■ Exercise details ■
Restate verbatim the span of lines below between the line with "The image size is (909, 545)." and the line with "Click inside the", including those two lines, and only that span.

■ Stored dataset items ■

<<<<

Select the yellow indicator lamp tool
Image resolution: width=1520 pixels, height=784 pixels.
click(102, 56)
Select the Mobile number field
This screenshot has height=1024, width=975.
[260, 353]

>>>>
<<<<

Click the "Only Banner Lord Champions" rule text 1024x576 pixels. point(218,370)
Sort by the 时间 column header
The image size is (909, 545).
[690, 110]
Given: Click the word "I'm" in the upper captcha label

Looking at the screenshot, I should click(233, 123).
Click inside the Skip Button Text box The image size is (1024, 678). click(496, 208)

>>>>

■ Written solution ■
The image size is (909, 545).
[690, 110]
Given: Click the word "I'm" in the upper captcha label

Looking at the screenshot, I should click(233, 123).
Click inside the Skip Button Text box The image size is (1024, 678). click(496, 208)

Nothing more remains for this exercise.